T2I Model	N@1	N@10	N@30
Stable Diffusion 3.5	0.270	0.467	0.484
FLUX.1-dev	0.320	0.501	0.494
DALL-E 3	0.346	0.554	0.553
gpt-image-1 (high quality)	0.460	0.632	0.605

Multi-image Aggregation vs. Single Image (CLIP Retriever)

Benchmark	3 Images N@30	1 Image N@30
Visual-RAG	0.438	0.425
Visual-RAG-ME	0.605	0.602

Key Findings¶

VisRet improves nDCG@10 by an average of 0.109 (38%↑) for the CLIP retriever and 0.078 (23%↑) for E5-V.
Downstream VQA accuracy: top-1 retrieval improved by 3.8% on Visual-RAG and 15.7% on Visual-RAG-ME.
T2I model quality is a critical bottleneck: gpt-image-1 significantly outperforms Stable Diffusion 3.5. Failure modes include lack of focus, factual errors, and poor instruction following.
Single-image visualization only slightly reduces performance; the gain from multi-image aggregation stems from increased query diversity.
While visualized queries improve retrieval, they cannot replace real images as independent knowledge sources.

Highlights & Insights¶

Novel and Practical Perspective: Bypasses the fundamental difficulty of cross-modal alignment through "visualize-then-retrieve," offering a simple yet powerful approach.
Training-free & Plug-and-play: Does not require retraining retrievers or modifying existing infrastructure; directly leverages current image embedding indices.
Benchmark Contribution: The Visual-RAG-ME benchmark fills the gap in evaluating retrieval for multi-entity visual feature comparison.
Efficiency: VisRet's practical latency is lower than VISA reranking (approximately 5× faster) because VISA requires an LVLM to process top-k candidates.

Limitations & Future Work¶

Performance is heavily dependent on the quality of the T2I generation model; weaker models (e.g., Stable Diffusion) provide limited gains.
Generated images may contain factual errors (e.g., inaccurate species appearance), affecting retrieval quality.
Currently primarily evaluated in the natural species domain; effectiveness in other knowledge-intensive fields (e.g., medicine, architecture) remains to be verified.
The computational cost of T2I generation is higher than simple query rewriting.

vs.
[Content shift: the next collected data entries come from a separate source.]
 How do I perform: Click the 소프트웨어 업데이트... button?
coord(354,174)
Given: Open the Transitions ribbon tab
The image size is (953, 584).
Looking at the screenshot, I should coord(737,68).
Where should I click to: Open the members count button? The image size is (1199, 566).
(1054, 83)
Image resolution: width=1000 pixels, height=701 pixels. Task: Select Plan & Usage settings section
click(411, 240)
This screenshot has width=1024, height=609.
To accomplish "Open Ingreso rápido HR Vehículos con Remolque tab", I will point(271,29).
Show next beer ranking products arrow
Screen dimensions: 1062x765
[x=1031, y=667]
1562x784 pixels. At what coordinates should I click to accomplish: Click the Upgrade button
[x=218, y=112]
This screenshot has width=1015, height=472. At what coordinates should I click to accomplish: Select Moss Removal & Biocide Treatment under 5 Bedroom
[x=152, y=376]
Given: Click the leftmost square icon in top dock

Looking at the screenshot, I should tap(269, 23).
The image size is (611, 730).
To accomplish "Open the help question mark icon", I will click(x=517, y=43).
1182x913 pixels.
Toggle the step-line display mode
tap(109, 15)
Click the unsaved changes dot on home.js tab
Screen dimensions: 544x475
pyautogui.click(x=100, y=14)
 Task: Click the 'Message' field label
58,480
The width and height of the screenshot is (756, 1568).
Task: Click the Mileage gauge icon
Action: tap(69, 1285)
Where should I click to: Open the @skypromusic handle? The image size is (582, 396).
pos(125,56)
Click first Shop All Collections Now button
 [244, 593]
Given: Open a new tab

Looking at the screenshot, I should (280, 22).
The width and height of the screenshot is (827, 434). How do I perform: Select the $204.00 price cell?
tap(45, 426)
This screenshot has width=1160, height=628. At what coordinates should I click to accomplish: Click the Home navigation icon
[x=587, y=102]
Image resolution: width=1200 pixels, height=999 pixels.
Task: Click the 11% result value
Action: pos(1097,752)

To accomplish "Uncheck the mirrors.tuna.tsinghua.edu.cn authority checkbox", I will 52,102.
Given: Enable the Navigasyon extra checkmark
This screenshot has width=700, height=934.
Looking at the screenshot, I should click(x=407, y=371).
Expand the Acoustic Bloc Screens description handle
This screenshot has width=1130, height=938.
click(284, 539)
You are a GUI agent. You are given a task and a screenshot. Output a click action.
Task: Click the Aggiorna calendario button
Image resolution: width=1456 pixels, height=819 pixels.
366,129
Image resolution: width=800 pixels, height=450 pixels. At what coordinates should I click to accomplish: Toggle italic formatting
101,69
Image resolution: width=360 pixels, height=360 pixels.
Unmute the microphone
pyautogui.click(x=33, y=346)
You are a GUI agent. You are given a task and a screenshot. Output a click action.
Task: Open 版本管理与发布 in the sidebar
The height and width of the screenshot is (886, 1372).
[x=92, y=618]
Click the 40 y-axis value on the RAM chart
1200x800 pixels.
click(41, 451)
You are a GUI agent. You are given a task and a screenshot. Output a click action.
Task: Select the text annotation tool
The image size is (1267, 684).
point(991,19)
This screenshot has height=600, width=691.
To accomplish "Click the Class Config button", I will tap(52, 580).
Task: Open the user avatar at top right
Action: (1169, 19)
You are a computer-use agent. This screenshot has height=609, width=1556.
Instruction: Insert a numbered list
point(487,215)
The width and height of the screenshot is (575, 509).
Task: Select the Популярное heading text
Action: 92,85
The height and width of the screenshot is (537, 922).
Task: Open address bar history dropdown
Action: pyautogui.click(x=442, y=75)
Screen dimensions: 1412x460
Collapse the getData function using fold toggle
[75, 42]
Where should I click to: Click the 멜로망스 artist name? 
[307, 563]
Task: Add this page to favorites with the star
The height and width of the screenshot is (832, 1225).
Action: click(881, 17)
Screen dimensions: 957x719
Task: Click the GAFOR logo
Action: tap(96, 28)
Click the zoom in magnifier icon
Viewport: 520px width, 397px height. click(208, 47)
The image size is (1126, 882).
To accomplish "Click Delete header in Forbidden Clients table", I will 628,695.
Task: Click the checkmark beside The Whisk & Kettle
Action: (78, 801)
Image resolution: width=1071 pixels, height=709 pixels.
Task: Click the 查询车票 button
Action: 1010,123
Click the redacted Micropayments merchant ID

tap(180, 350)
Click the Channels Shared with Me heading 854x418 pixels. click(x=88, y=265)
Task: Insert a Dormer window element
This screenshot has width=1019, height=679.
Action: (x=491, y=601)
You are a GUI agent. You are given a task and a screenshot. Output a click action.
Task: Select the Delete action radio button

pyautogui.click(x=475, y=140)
LLM Query Rewriting: Query rewriting still matches within the text-image cross-modal space. VisRet transitions entirely to the image modality, avoiding cross-modal weaknesses.
vs. VISA Reranking: VISA relies on LVLM to process top-k candidates, with costs scaling linearly with k, and is limited by initial retrieval quality. VisRet fundamentally changes the query modality.
vs. Corpus Captioning: Converting images to text results in information loss, which is particularly detrimental in knowledge-intensive scenarios.

Rating¶

Novelty: ⭐⭐⭐⭐⭐ Architecting T2I retrieval as "visualization + image-to-image retrieval" is a unique and elegant perspective.
Experimental Thoroughness: ⭐⭐⭐⭐ Comprehensive evaluation across four benchmarks, two retrievers, multiple ablations, and downstream VQA tests.
Writing Quality: ⭐⭐⭐⭐ Clear motivation, concise methodology, and intuitive visualizations.
Value: ⭐⭐⭐⭐ Provides a new paradigm for knowledge-intensive T2I retrieval; its training-free nature enhances practical utility.